How does one find the other solutions?

2. ## Re: Finding period of a tan function with x^2 as an exponent

As the tangent is positive (+5) there are solutions in the first and third quadrants.
So inverse tan of 5=1.373 or pi+1.373 or 2pi+1.373 or 3pi+1.373 and so on.

3. ## Re: Finding period of a tan function with x^2 as an exponent

Originally Posted by GorFree
Find four solutions of tan(2x^2 + x − 1) = 5

I work this out to:

2x^2 + x -2.373 = 0
Use the quadratic formula to get x= .8676, -1.3676

I don't know how to find two other answers since I don't the period.

If it didn't have x^2 I could put it in the form: A tan((2pi/B)(x-C)+D where B is the period.

How does one find the other solutions?
It's not periodic.
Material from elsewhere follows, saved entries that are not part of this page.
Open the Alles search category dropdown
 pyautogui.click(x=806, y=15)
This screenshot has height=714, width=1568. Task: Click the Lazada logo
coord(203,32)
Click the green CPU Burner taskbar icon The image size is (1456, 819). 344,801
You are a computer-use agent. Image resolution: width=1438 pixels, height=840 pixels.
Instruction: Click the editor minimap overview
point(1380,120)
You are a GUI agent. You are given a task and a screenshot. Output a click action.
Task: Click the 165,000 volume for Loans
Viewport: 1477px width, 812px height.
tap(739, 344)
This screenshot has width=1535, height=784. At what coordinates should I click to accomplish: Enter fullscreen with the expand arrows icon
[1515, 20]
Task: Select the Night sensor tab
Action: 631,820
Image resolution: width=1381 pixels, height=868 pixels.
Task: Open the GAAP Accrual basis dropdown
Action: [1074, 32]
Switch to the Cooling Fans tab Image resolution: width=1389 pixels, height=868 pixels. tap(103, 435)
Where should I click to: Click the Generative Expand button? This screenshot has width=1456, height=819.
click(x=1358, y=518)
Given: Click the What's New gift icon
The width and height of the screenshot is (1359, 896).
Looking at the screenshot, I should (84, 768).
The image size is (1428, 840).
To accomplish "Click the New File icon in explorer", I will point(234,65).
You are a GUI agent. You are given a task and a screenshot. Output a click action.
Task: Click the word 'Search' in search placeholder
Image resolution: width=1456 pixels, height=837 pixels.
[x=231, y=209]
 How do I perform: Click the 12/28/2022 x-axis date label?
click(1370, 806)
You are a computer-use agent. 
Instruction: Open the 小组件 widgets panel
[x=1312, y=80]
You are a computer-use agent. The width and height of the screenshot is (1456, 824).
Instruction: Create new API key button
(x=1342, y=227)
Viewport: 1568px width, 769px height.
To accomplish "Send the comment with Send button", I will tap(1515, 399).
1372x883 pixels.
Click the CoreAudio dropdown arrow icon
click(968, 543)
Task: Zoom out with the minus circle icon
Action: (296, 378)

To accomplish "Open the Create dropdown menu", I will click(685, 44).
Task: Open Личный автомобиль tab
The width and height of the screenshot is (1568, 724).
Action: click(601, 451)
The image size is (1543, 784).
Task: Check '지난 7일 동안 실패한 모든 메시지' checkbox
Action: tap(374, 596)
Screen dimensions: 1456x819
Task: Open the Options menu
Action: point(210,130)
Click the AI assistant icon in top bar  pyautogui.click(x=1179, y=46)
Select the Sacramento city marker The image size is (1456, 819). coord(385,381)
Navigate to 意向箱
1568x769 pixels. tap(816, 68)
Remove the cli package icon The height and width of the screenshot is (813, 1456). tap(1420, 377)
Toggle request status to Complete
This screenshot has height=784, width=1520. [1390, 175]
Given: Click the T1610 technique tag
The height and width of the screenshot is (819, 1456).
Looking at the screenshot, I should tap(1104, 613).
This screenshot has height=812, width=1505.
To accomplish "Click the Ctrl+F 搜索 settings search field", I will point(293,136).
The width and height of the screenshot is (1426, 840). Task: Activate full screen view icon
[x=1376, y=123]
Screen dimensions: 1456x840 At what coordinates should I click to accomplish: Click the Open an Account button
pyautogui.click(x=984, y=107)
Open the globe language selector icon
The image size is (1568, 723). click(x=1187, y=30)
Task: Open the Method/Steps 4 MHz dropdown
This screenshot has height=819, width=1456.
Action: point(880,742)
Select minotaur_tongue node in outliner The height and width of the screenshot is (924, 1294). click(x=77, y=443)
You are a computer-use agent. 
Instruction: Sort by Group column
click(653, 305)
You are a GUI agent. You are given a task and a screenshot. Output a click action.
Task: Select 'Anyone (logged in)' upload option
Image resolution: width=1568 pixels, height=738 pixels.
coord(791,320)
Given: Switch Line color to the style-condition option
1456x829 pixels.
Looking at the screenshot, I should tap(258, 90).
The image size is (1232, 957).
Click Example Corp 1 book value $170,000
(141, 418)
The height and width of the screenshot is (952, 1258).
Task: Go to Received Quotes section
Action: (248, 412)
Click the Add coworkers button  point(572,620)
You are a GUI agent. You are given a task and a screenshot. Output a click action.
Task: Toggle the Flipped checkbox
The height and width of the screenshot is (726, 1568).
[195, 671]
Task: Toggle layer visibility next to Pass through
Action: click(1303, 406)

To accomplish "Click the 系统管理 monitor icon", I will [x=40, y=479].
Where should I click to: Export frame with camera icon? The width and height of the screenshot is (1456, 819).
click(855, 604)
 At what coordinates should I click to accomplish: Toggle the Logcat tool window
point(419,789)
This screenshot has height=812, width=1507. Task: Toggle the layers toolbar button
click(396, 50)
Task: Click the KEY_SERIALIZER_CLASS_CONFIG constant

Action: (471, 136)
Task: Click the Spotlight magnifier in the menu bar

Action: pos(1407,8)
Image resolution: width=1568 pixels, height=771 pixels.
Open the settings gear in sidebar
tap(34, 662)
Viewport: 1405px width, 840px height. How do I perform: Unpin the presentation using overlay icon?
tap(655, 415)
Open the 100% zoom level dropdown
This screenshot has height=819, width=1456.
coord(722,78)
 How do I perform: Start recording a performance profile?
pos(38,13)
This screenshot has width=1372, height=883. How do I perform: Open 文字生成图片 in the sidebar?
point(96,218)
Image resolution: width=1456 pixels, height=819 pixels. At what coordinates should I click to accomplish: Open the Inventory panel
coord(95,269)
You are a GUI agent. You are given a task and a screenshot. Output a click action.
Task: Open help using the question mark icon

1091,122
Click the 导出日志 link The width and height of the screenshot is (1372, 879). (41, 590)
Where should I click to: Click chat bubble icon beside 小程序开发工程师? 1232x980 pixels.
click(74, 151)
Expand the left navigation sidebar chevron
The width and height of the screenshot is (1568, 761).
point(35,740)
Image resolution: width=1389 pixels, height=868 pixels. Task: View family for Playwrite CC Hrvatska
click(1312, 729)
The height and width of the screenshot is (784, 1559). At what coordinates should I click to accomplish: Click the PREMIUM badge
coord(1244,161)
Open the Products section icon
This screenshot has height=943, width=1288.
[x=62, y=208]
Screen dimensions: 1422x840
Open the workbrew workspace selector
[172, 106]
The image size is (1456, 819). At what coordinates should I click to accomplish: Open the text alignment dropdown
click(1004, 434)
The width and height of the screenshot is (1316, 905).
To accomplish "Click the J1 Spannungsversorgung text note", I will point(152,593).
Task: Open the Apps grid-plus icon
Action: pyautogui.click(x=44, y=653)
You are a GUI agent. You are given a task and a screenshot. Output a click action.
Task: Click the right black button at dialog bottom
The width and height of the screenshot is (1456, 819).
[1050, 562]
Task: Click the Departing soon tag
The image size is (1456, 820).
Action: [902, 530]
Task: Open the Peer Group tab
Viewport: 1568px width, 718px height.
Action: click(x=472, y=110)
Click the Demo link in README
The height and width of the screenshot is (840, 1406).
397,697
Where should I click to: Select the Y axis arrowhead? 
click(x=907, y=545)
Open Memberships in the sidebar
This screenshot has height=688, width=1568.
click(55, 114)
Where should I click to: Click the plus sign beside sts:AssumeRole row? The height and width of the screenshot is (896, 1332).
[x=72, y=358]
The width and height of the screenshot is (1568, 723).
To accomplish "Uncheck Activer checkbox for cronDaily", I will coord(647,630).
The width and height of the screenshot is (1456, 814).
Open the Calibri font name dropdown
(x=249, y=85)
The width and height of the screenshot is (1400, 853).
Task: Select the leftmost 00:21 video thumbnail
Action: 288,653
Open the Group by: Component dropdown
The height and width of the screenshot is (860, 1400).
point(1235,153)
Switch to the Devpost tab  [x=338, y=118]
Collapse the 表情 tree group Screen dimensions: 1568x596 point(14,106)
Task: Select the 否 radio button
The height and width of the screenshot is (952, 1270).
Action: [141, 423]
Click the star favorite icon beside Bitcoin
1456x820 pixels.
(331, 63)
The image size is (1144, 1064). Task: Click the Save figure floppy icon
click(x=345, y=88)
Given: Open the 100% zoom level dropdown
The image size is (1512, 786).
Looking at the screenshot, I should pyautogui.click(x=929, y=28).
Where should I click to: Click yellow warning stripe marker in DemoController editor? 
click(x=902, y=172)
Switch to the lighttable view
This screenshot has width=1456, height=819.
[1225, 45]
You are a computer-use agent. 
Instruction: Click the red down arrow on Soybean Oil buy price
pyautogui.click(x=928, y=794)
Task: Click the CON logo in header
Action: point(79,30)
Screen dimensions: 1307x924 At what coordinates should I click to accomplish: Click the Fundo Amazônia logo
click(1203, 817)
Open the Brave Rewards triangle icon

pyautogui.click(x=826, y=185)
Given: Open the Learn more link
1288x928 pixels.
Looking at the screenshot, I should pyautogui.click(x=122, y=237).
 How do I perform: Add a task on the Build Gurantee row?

But to solve this equation...

\displaystyle \displaystyle \begin{align*} \tan{ \left( 2x^2 + x - 1 \right) } &= 5 \\ 2x^2 + x - 1 &= \arctan{(5)} + \pi n, n \in \mathbf{Z} \\ 2x^2 + x - 1 - \arctan{(5)} - \pi n &= 0 \\ x &= \frac{-1 \pm \sqrt{1^2 - 4(2)[-1 - \arctan{(5)} - \pi n]}}{2(2)} \\ x &= \frac{-1 \pm \sqrt{1 + 8 + 8\arctan{(5)} + 8\pi n }}{4} \\ x &= \frac{-1 \pm \sqrt{9 + 8\arctan{(5)} + 8\pi n}}{4} \end{align*}